Predominant D(1) Receptors Involvement in the Over-expression of CART Peptides after Repeated Cocaine Administration

The aim of this study was to investigate the involvement of dopaminergic receptors (DR) in behavioral sensitization, as measured by locomotor activity, and the over-expression of cocaine- and amphetamine-regulated transcript (CART) peptides after repeated administration of cocaine in mice. Repeated administrations of cocaine induced behavioral sensitization and CART over-expression in mice. The levels of striatal CART mRNA were significantly increased on the 3(rd) day. CART peptides were over-expressed on the 5(th) day in the striata of behaviorally sensitized mice. A higher proportion of CART(+) cells in the cocaine-treated mice were present in the nucleus accumbens (NAc) shell than in the dorsolateral (DL) part of caudate putamen (CP). The concomitant administration of both D(1)R and D(2)R antagonists, SCH 23390 (D(1)R selective) and raclopride (D(2)R selective), blocked cocaine induced-behavioral sensitization, CART over-expression, and cyclic adenosine 5'-monophosphate (cAMP)/protein kinase A (PKA)/phospho-cAMP response element-binding protein (pCREB) signal pathways.
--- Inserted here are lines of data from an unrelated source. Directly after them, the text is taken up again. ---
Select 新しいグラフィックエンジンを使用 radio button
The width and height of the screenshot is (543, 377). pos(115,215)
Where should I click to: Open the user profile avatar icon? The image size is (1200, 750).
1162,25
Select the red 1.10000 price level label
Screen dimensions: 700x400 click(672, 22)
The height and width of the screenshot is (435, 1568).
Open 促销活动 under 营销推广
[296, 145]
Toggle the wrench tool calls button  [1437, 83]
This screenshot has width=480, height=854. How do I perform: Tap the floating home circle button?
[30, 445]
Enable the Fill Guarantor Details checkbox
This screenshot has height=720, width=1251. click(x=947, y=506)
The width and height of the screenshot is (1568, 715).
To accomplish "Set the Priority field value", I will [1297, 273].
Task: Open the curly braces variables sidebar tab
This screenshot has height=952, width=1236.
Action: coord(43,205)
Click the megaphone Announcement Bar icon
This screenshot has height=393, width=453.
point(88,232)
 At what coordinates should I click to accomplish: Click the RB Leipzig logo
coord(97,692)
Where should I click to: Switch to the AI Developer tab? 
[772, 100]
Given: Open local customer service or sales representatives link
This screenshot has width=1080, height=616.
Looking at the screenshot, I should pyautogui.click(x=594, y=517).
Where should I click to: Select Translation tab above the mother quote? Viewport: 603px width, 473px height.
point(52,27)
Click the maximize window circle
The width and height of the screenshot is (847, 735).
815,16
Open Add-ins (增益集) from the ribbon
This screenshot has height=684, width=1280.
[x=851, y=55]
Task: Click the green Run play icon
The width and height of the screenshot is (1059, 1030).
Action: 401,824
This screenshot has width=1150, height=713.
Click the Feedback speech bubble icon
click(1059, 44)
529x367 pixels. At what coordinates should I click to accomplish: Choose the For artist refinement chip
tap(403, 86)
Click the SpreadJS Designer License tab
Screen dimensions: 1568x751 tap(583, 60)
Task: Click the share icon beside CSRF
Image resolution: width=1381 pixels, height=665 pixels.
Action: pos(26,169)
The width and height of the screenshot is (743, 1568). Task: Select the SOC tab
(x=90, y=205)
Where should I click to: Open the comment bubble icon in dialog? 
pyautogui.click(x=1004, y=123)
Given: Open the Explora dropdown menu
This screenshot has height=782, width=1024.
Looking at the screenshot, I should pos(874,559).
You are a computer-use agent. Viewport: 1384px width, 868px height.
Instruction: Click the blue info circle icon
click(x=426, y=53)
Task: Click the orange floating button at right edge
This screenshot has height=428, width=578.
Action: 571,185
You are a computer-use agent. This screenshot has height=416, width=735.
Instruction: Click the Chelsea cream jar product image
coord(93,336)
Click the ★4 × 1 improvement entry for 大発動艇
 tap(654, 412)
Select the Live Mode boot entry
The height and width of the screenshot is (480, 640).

SCH 23390 more predominantly inhibited the locomotor activity, CART over-expression, pCREB and PKA activity than raclopride. Cocaine induced-behavioral sensitization was also attenuated in the both D(1)R and D(2)R knockout (KO) mice, respectively. CART over-expression and activated cAMP/PKA/pCREB signal pathways were inhibited in the D(1)R-KO mice, but not in the D(2)R-KO mice. It is suggested that behavioral sensitization, CART over-expression and activated cAMP/PKA/pCREB signal pathways induced by repeated administration of cocaine could be more predominantly mediated by D(1)R.